Task brief
A line belongs in the answer if it contains "agent"; copy every such line from the entries below.

[Collected data]
########################################

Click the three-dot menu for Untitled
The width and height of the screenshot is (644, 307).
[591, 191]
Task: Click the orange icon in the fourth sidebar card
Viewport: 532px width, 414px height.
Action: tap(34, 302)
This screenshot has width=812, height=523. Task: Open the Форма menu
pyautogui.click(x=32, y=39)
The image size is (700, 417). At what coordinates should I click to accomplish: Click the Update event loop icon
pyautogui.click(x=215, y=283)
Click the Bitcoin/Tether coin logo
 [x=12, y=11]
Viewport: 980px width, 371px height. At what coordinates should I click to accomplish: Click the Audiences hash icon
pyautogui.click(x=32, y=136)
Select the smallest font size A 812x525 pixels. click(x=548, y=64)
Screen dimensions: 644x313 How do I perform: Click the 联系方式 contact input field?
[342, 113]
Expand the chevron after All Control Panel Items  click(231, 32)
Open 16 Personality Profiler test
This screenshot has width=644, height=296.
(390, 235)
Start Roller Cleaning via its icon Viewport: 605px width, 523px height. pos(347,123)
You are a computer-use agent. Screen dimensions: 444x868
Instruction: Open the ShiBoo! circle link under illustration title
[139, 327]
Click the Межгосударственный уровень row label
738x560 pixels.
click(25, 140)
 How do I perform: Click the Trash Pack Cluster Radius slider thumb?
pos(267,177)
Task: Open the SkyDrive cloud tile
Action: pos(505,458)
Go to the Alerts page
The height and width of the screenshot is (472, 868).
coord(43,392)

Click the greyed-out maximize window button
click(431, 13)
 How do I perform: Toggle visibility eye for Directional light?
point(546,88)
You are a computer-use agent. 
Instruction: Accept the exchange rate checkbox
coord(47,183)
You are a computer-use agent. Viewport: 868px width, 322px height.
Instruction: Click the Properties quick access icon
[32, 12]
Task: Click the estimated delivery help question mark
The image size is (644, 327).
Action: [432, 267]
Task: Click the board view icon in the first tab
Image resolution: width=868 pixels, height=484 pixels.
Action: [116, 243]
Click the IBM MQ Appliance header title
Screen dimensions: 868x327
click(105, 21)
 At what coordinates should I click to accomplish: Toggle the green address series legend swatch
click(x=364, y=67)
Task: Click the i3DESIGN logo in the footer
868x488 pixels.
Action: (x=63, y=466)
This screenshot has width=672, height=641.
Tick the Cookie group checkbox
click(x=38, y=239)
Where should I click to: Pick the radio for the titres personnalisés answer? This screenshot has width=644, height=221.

########################################

Exercise solution
You are a computer-use agent. Screen dimensions: 444x868
You are a computer-use agent. 
You are a computer-use agent. Viewport: 868px width, 322px height.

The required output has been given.